# Nitrogen Cycle & The Planted Aquarium



## mark4785 (10 Sep 2011)

When a person has completed a fishless nitogen cycle (with pure ammonia solution), should there be any concern of the nitrogen cycle failing or becoming disrupted if the aquarium is promptly converted into a planted aquarium?

The reason I ask this question is because many nitrogen cycles are sped up by artificially increasing the water PH level with bicarbonate of soda. It seems to be a well known phenomenon that decreasing the PH (or even temperature!) can severely disrupt the already established cycle; in a planted aquarium I've known the PH drop to 6.4 in an aquarium which had a PH of 8.4 during cycling. This difference occurred in a large volume of water, but the ordinary tank that I wish to convert into a planted aquarium is much smaller and thus ammonia/nitrite levels will obviously rise quicker and higher.

Is there any aspect of the planted aquarium that would allow for a nitrogen cycle to start? I was wondering about this since I know some plants have a natural die back and thus they will eventually become a source of ammonia for growing filter bacteria. In addition, I've seen many people produce YT tutorials of their new planted aquarium which they seemingly chuck fish into without any hint of growing filter bacteria beforehand.

Any responses to these questions would be highly appreciated.

Mark.


----------



## mark4785 (11 Sep 2011)

Bump.


----------



## hotweldfire (11 Sep 2011)

The only argument I've seen for how you might stall the cycle is around KH, not PH. There's this thread on PFK:

http://forum.practicalfishkeeping.co.uk/showthread.php?t=77688

My understanding is that it is a PH of less than 6 that you need to be worried about.


----------



## mark4785 (11 Sep 2011)

hotweldfire said:
			
		

> The only argument I've seen for how you might stall the cycle is around KH, not PH. There's this thread on PFK:
> 
> http://forum.practicalfishkeeping.co.uk/showthread.php?t=77688
> 
> My understanding is that it is a PH of less than 6 that you need to be worried about.



Thank you for the URL. There's some interesting ideas mentioned on that forum.


----------



## dw1305 (12 Sep 2011)

Hi all,
There is no need to cycle a planted aquarium, as long as you have a reasonable plant biomass. Planted aquariums are never cycled in the way that an unplanted one would be. I think that using ammonia to cycle a filter is likely to lead to problems later on, and I would never recommend it. Having said that I don't think you have anything to worry about in converting to planted, the oxgen production from photosynthesis is going to produce the O2 needed for the NH3 > NO2 > NO3 conversion.

I leave the fish introduction to when the plants are rooted and growing actively. I just plant the tanks and then leave them, I've never done it, but I would assume with CO2 and EI, this could be a reasonably quick process of a few weeks. I leave the tanks longer, but only because I want some biofilm and DOC development, and for the introduced microfauna (_Asellus, Daphnia_, Red Cherry shrimps etc.) to build up population numbers.

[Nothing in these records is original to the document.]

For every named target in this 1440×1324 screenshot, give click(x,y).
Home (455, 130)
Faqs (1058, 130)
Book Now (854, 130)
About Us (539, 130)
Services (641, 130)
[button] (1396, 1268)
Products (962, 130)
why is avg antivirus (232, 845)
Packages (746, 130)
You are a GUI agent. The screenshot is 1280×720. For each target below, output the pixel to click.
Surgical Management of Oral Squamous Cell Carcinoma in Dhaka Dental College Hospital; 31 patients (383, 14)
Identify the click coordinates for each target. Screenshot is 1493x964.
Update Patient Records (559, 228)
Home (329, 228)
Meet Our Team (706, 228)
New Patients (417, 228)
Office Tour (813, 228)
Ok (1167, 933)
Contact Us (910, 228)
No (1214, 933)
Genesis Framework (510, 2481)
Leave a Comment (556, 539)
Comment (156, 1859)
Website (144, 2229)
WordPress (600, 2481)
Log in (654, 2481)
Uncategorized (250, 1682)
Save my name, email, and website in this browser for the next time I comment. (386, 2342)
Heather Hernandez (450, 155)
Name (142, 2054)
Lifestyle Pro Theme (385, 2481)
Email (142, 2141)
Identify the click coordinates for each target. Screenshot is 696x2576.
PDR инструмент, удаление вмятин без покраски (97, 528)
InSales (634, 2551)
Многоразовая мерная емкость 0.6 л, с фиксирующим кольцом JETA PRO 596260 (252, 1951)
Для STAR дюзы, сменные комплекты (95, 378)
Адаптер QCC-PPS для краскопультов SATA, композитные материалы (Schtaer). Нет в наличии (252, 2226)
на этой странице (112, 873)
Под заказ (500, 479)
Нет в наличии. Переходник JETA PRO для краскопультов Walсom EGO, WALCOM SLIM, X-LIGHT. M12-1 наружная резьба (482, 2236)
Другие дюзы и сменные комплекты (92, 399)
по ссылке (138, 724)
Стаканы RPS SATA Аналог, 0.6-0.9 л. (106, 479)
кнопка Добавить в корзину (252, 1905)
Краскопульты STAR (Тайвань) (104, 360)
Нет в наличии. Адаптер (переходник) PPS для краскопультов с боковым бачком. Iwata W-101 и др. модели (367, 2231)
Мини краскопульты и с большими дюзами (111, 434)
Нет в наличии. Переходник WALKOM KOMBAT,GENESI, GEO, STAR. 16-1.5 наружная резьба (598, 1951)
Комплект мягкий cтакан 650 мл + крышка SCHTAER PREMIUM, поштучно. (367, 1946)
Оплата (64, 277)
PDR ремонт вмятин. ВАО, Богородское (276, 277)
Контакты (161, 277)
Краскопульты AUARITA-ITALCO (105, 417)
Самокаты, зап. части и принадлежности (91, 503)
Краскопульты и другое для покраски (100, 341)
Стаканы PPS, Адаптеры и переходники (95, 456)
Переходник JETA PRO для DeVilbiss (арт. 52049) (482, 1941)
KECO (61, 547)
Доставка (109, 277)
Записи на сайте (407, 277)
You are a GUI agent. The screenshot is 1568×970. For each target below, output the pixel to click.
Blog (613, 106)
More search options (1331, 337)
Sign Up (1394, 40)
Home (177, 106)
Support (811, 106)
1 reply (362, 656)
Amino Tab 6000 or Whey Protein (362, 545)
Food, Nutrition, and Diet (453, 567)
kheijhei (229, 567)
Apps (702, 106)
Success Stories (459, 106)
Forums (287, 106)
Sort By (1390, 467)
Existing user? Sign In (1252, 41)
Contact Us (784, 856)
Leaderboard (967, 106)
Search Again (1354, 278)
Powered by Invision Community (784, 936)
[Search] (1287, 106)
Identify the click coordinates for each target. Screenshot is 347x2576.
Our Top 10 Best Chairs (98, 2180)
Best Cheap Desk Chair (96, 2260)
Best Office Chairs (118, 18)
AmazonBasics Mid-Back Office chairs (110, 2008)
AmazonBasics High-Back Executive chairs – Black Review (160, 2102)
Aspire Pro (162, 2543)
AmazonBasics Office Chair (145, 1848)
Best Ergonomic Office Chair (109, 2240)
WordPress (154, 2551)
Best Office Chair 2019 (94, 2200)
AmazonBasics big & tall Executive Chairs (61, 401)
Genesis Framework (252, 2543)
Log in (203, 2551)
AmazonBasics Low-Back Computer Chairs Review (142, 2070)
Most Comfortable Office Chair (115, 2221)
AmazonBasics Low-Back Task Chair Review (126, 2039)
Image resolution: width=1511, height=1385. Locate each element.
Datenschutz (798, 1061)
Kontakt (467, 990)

As "hotweldfire" says as long as there is some dKH and the pH doesn't fall below pH5.5, you should be fine.

cheers Darrel


----------



## plantbrain (13 Sep 2011)

I've never needed to, or ever lost any fish due to "cycling". The cycle is silent if you use plants, or a mature filter, or mulmy filth from an old sponge media filter etc, old sediment etc.......

Plants have bacteria all over them.


----------



## mark4785 (22 Sep 2011)

How long would I need to wait in order to introduce fish? I've not chosen my stock yet, I was either going to go for very hardy black neon tetras or the unbelievably sensitive German Blue Ram.